# Exercise description:
Copy the passage below about Arleigh Burke's early life and naval career word for word, in full.

# Source text:
Arleigh Albert Burke, the grandson of a Swedish immigrant, was born on a farm in the foothills of the Rocky Mountains near Boulder, Colorado on 19 October 1901, the first of six children. He attended a one room elementary school through the eighth grade and then high school in Boulder. Deciding early that farming fitted neither his talents nor desires, he sought and received a congressional appointment to the US Naval Academy.


He entered the Naval Academy in June 1919 and graduated on 7 June 1923, standing 71 in a class of 413. On the afternoon of Graduation Day, he was married in the Naval Academy Chapel to Roberta Gorsuch of Washington, D.C. who became his beloved wife, his best friend and lifelong companion, and, at age 97, his only survivor.


Following graduation Burke served in the battleship USS ARIZONA (BB-39) for five years. Thereafter, he served afloat in fleet auxiliary USS PROCYON (AG-11), heavy cruiser USS CHESTER (CA-27), fleet auxiliary USS ANTARES and fleet auxiliary USS ARGONNE. Ashore he completed postgraduate study in Ordnance Engineering and served two tours in the Bureau of Ordnance.

# Material:
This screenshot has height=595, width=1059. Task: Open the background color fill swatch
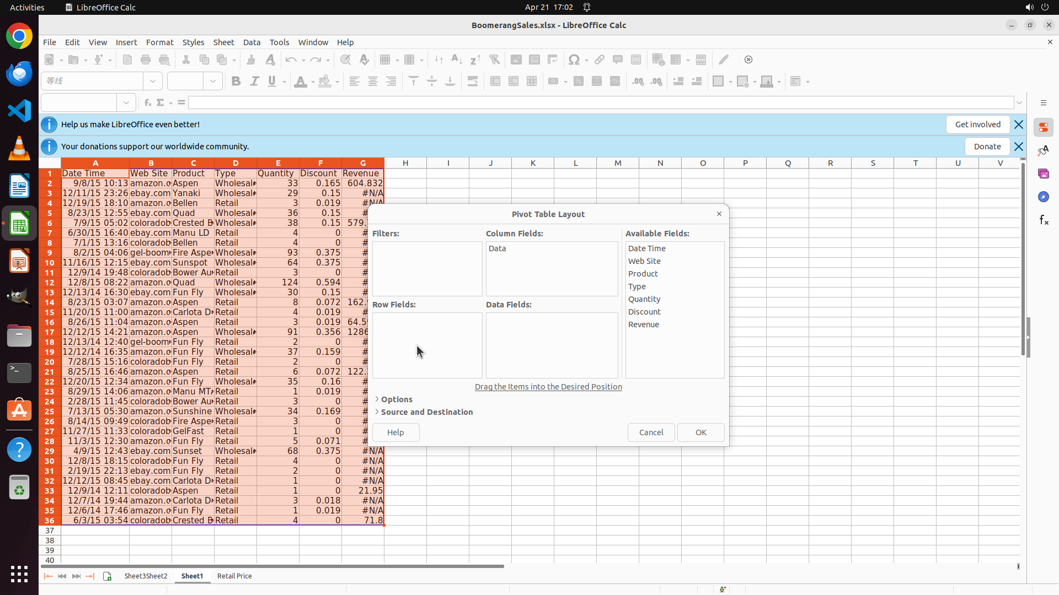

# Exercise solution:
Arleigh Albert Burke, the grandson of a Swedish immigrant, was born on a farm in the foothills of the Rocky Mountains near Boulder, Colorado on 19 October 1901, the first of six children. He attended a one room elementary school through the eighth grade and then high school in Boulder. Deciding early that farming fitted neither his talents nor desires, he sought and received a congressional appointment to the US Naval Academy.


He entered the Naval Academy in June 1919 and graduated on 7 June 1923, standing 71 in a class of 413. On the afternoon of Graduation Day, he was married in the Naval Academy Chapel to Roberta Gorsuch of Washington, D.C. who became his beloved wife, his best friend and lifelong companion, and, at age 97, his only survivor.


Following graduation Burke served in the battleship USS ARIZONA (BB-39) for five years. Thereafter, he served afloat in fleet auxiliary USS PROCYON (AG-11), heavy cruiser USS CHESTER (CA-27), fleet auxiliary USS ANTARES and fleet auxiliary USS ARGONNE. Ashore he completed postgraduate study in Ordnance Engineering and served two tours in the Bureau of Ordnance.